**Page text:**
3 HH 245-25 HCH 4040/24 HCH 3413/24
3
HH 245-25
HCH 4040/24
HCH 3413/24
RUNYARARO MAGADZIRE
versus
TRUSTEES FOR THE TIME BEING OF SHUMBA MURENA FAMILY TRUST
and
CHIVERO PROPERTIES (PVT) LTD
HIGH COURT OF ZIMBABWE
TAKUVA J
HARARE, 28 November 2024 and 8 April 2025
Opposed Application-Court Application for Rescission of a Judgment
J B Matandire, for the applicant
T A Mandizvidza, for the 1st respondent
No appearance for the 2nd respondent
TAKUVA J: This is an application for rescission of a judgment entered in default on the 12th of September 2024, under Case No. 3413. The application is made in terms of 29(1) of the High Court Rules, 2021.
The terms of the final order which is sought to be partially rescinded are as follows:
First respondent be and is hereby ordered to make joint efforts with applicant to ensure that title for Lot 1A Johannesburg Farm situated in the district of Chegutu is passed to second respondent.
First respondent be and is hereby ordered to ensure that the second respondent is responsible for the development of stands at Lot 1A of Johannesburg Farm situated in the district of Chegutu.
First respondent be and is hereby ordered to pay costs of suit.
BACKGROUND OF FACTS
The applicant, Runyararo Magadzire, is the landholder of Lot 1A of Johannesburg Farm situated in Chegutu. The first respondent is a trust named Shumba Murena Family Trust, and the second respondent is Chivero Properties (PVT) LTD, a company duly incorporated in accordance with the laws of Zimbabwe. The applicant states, in her founding affidavit that the first respondent caused the application under Case No HCH 3413/24 to be served at the wrong address, John Mugogo Attorneys at No 7A Monmouth Avenues, Avondale, Harare instead of Runyararo Magadzire, Harare Polytechnic staff cottages (Department of Secretarial Studies, corner Hebert Chitepo and Prince Edward) as set out in the contract. She alleges that John Mugogo Attorneys were not her appointed agents and had no instructions to either receive court process on her behalf or act in her stead. The applicant claims that the matter under Case No HCH3413/24 ought not to have succeeded and shall not succeed if she is afforded an opportunity to oppose it. She relies on the fact that the 1st respondent was fully aware that the contract concluded between them was null and void.

**Material supplied:**
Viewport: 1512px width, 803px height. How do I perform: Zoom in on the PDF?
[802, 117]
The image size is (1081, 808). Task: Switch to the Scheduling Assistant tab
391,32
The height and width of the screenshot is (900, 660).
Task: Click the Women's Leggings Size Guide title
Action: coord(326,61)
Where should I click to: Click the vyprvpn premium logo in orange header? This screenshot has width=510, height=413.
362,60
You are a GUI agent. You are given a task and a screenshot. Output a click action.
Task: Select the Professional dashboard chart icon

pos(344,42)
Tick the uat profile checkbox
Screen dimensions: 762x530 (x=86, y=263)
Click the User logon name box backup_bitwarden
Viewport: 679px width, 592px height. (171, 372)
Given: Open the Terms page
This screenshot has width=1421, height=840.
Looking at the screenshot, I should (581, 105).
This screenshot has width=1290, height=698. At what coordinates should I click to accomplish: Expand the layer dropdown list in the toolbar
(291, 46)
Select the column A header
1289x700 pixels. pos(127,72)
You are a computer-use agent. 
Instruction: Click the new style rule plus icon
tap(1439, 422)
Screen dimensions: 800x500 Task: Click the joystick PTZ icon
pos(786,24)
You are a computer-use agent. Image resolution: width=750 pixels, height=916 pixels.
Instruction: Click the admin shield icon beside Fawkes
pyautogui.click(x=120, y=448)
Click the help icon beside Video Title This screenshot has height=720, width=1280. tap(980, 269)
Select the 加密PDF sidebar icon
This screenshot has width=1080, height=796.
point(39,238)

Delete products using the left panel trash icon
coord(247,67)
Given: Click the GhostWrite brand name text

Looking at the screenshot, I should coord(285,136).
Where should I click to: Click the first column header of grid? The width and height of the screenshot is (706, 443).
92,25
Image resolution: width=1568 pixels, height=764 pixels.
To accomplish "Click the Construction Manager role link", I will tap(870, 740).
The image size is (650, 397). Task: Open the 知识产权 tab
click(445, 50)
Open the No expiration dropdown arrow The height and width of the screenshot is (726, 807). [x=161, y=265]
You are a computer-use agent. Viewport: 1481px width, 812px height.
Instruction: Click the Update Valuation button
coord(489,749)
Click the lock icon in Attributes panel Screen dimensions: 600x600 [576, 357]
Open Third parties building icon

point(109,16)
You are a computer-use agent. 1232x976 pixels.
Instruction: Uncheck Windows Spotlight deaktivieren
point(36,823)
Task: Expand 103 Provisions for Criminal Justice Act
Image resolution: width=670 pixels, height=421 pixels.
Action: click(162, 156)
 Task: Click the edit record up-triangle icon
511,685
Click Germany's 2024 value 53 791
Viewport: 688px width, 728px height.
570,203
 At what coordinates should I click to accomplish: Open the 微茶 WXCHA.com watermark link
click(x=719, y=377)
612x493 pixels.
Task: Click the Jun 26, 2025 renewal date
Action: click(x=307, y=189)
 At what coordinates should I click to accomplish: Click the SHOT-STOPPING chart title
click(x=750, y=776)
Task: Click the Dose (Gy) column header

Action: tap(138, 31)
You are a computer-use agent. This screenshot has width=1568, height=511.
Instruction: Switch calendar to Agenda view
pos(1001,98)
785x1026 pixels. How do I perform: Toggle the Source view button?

**Goals:**
a: In the rescission judgment, why does the applicant say the matter under Case No HCH3413/24 should not succeed? Answer in one to three sentences.
b: Add 95 to every coordinate in the answers of the entries from the line with "Open the No" up to and including the line with "coord(489,749)". Rewrite only those lines, requests included.
The entries and the rescission judgment come from separate sources.

**Task solutions:**
a: She relies on the fact that the first respondent was fully aware that the contract concluded between them was null and void. For this reason, she claims the matter ought not to have succeeded and will not succeed if she is given an opportunity to oppose it.

b:
Open the No expiration dropdown arrow The height and width of the screenshot is (726, 807). [x=256, y=360]
You are a computer-use agent. Viewport: 1481px width, 812px height.
Instruction: Click the Update Valuation button
coord(584,844)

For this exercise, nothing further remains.